国連人権理事会が圧力を加える中、スポーツ仲裁裁判所が「男性ホルモン値が高すぎる女子選手の出場を禁じる規定」を認める

 NHK によりますと、男性ホルモンの一種テストステロンの値が高すぎる女子選手が国際大会の出場を禁じる規定は差別との訴えがスポーツ仲裁裁判所(= CAS)で退けられたとのことです。

 身体能力は男子の方が(平均として)優れています。そのため、実質的な男子選手が「女子選手」として大会に出場できるのであれば、競技の公平性が担保されなくなってしまいます。CAS が下した判断は適切だったと言えるでしょう。

 

 男性ホルモンの値が高い女子選手が、国際大会に出場することを制限する国際陸上競技連盟の規定は差別に当たるなどとして、南アフリカの女子選手が規定の無効を求めている問題で、CAS=スポーツ仲裁裁判所は選手の訴えを退け国際陸連の規定を認める裁定を下しました。

 (中略)

 議論となった国際陸上競技連盟の規定をめぐっては、国連の人権理事会がことし3月、厳しく非難する決議案を採択していました。

 スポーツでは「身体能力」が結果を大きく左右します。
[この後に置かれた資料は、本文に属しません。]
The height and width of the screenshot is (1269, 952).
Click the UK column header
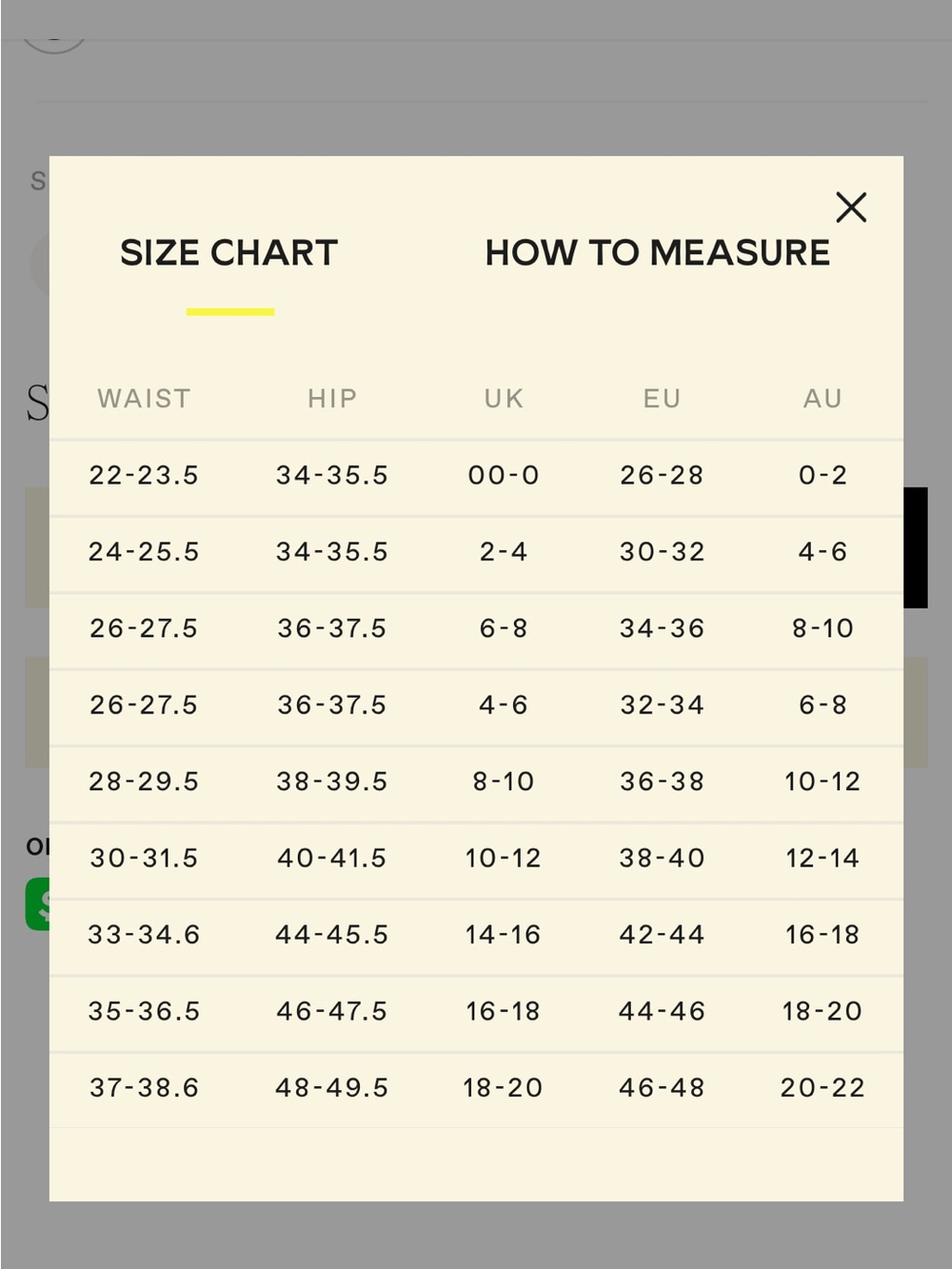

男性ホルモンであるテストステロンは「筋肉の増強」の効果があるため、出場選手の平均を大きく超える数値を記録している選手の出場は認められるべきではありません。

 今回のキャスター・セメンヤ選手のケースはこれに該当するのですから、国際陸連の「薬を服用するなどして一定の値まで下げない限り、国際大会への出場は認めない」とした規定は当然と言えるでしょう。

 

女子選手の大会に “肉体的には男子の選手” が出場して良いのか

 セメンヤ選手の件で問われているのは「女子選手の大会に “男子選手の肉体能力” を持った選手が出場して良いのか」です。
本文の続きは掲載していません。